The forward-looking statements contained in this communication are
based on the current expectations of AtlasClear, Quantum and their respective management and are subject to risks and uncertainties. No
assurance can be given that future developments affecting AtlasClear, Quantum or the combined company will be those that are anticipated.
Actual results may differ materially from current expectations due to changes in global, regional or local economic, business, competitive,
market, regulatory and other factors, many of which are beyond the control of AtlasClear and Quantum. Should one or more of these risks
or uncertainties materialize, or should any of the assumptions prove incorrect, actual results may vary in material respects from those
projected in these forward-looking statements. Factors that could cause actual results to differ may emerge from time to time, and it
is not possible to predict all of them.
Such factors include, but are not limited to: the risk that the transaction
may not be completed in a timely manner or at all; the risk that the transaction closes but AtlasClear’s acquisition of Commercial
Bancorp of Wyoming (“Commercial Bancorp”) and its subsidiary bank, Farmers State Bank, does not close as a result of the failure
to satisfy the conditions to closing such acquisition (including, without limitation, the receipt of approval of Commercial Bancorp’s
stockholders and receipt of required regulatory approvals); the failure to obtain requisite approval for the transaction or meet other
closing conditions; the occurrence of any event, change or other circumstances that could give rise to the termination of the definitive
agreement in respect of the transaction; failure to achieve sufficient cash available (taking into account all available financing sources)

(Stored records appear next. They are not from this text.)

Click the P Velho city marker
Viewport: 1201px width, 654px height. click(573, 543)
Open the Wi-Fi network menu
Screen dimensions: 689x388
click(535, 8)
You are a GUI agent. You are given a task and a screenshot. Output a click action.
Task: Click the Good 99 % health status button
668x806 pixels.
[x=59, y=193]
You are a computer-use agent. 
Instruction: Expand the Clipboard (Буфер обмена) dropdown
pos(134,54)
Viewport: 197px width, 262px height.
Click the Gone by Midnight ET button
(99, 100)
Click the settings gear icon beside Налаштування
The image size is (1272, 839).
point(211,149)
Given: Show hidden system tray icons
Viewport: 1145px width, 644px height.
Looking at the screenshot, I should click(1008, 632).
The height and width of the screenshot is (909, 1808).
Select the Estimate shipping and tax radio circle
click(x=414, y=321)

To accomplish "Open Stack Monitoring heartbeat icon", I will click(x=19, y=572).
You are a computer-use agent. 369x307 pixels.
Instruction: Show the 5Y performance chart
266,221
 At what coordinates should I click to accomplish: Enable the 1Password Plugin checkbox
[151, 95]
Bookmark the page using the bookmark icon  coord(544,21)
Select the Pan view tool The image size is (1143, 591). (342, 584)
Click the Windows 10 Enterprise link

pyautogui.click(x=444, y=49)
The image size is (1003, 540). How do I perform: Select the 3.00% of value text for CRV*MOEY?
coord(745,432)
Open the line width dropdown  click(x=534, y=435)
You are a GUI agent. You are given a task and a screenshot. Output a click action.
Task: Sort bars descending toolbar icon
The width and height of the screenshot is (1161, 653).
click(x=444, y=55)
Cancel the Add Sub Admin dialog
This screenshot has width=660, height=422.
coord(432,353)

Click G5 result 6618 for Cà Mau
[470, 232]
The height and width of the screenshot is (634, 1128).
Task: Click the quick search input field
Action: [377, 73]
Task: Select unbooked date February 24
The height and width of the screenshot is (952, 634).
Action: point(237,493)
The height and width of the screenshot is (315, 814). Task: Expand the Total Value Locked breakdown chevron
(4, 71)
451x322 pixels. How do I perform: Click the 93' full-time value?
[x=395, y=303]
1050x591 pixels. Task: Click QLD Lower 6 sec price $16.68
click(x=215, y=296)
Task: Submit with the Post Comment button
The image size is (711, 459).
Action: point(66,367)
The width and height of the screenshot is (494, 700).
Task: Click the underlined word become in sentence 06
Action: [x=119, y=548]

following any redemptions of Quantum’s public stockholders; failure to obtain the requisite approval of Quantum’s stockholders;
failure to meet relevant listing standards in connection with the consummation of the transaction; failure to recognize the anticipated
benefits of the transaction, which may be affected by, among other things, competition, the ability of the combined entity to maintain
relationships with customers and suppliers and strategic alliance third parties, and to retain its management and key employees; potential
litigation relating to the proposed transaction; changes to the proposed structure of the transaction that may be required or appropriate
as a result of the announcement and execution of the transaction; unexpected costs and expenses related to the transaction; estimates
of AtlasClear and the combined company’s financial performance being materially incorrect predictions; AtlasClear’s failure
to complete the proposed acquisitions on favorable terms to AtlasClear or at all; AtlasClear’s inability to integrate, and to realize
the benefits of, the proposed acquisitions; changes in general economic or political conditions; changes in the markets that AtlasClear
targets or the combined company will target; slowdowns in securities or cryptocurrency trading or shifting demand for trading, clearing
and settling financial products; any change in laws applicable to Quantum or AtlasClear or any regulatory or judicial interpretation thereof;
and other factors, risks and uncertainties, including those to be included under the heading “Risk Factors” in the proxy statement/prospectus
filed or to be later filed with the SEC, and those included under the heading “Risk Factors” in Quantum’s 2022 Form 10-K
and its subsequent filings with the SEC. AtlasClear and Quantum caution that the foregoing list of factors is not exhaustive. Any forward-looking
statement made in this communication speaks only as of the date hereof. Plans, intentions or expectations disclosed in forward-looking
statements may not be achieved and no one should place undue reliance on such forward-looking statements. Neither AtlasClear nor Quantum
undertake any obligation to update, revise or review any forward-looking statement, whether as a result of new information, future developments
or otherwise, except as may be required by any applicable securities laws.